One session focused on Jordanian labour laws, addressing the employment system that many refugees struggle with but do not understand. Another targeted trauma and therapy, teaching the lawyers how to integrate psychosocial care with legal advising. The last workshop highlighted family and marriage laws, under the Syrians’ specific request.

“Our people need legal help, especially women. There are hundreds of marriages without formal court approval in the camps,” said 40-year-old Ahmad*, who practiced law for 23 years in Daraa before coming to Amman last year. Informal refugee marriages seemed inconsequential at first, Ahmad said. Camp residents were fresh from the war, gasping for survival, their worlds fallen apart. Why begrudge them marriage, even if technically illegal? 
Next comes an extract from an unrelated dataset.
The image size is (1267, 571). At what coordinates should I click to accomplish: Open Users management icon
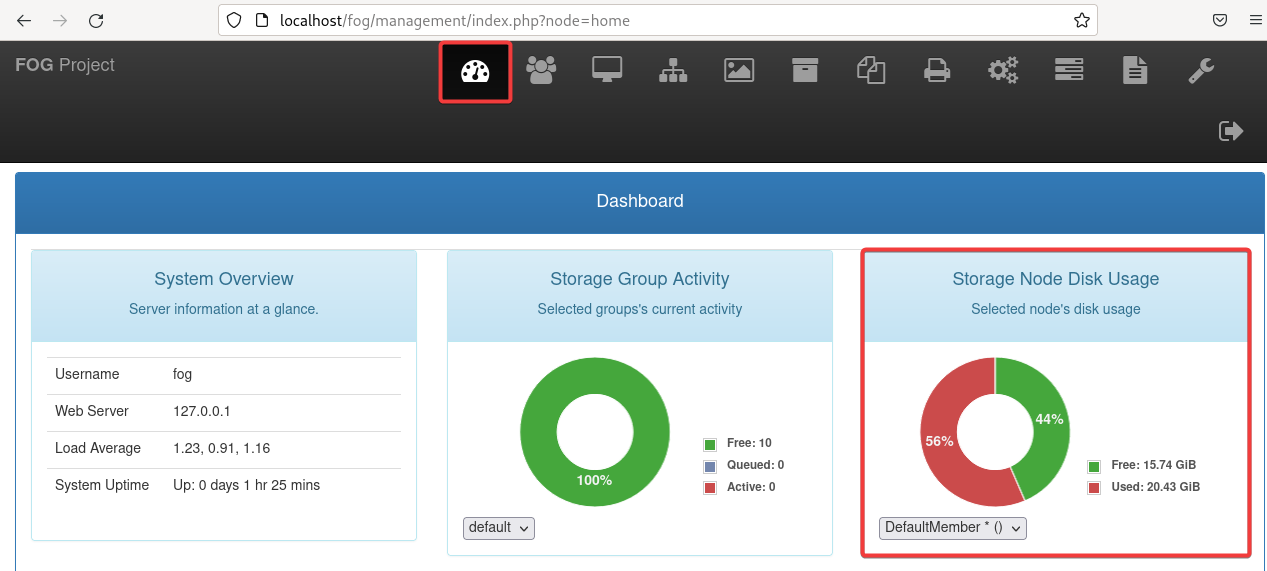point(541,70)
But over time, problems surfaced. Without official marriage records, women have no protection or support if their husbands die, abandon or abuse them. Divorce is impossible, since they have never formally married, and their children are considered bastards. Family, the very building block of civil society, loses legitimacy, threatening to take the region’s kinship-based social system down with it. Things get even more complicated when Syrians marry Jordanians, Saudis or other nationalities, again with no legal recognition or guarantee.

At this point, lawyers decided to step in. SLI intentionally emphasises capacity building, not relief, said ARDD-Legal Aid project officer Louise Julin. We equip Syrians so they can strengthen their own community, where they already have the other refugees’ trust, she said. Then they can not only protect their community here, but also help build Syrian civil society in the future.

Information empowers, said 43-year-old Mahmoud*, who came to Jordan in January 2013 and now lives in Zaatari. “There are half a million Syrians in Jordan. They want to marry, work, and just live, but do so in ways that remove their rights,” he said. “To advise them, we must learn about the Jordanian law and processes.” Even if the lawyers cannot practice or implement contracts under Jordanian law, at least they can now provide sound legal advice. 

The final phase of SLI sends these lawyers back to their camps and cities, where they will survey the Syrian community for its most pressing legal needs. Some have become clear already – labour and personal status laws, for example. Other results will be reported back for future workshops. 

ARDD-Legal Aid Director Samar Muhareb quoted one Syrian lawyer’s words from SLI’s initial session: “The future of Syria lives in the rule of law.” Out of more than half a million Syrians in Jordan, this group banded together in the belief that their future must be built on a solid legal ground, Muhareb said. As the war drags on, she said, host communities should also encourage Syrian refugees to respect Jordanian law – for their survival as refugees, but also for the peace of Jordan and Syria, both now and in the future. 

“These lawyers are our colleagues. We hope to see them one day in Syria’s own legal aid offices,” Muhareb said. “Stability for the law means stability for Syria, whenever that day comes.” 

*Syrian interviewees’ names changed for protection.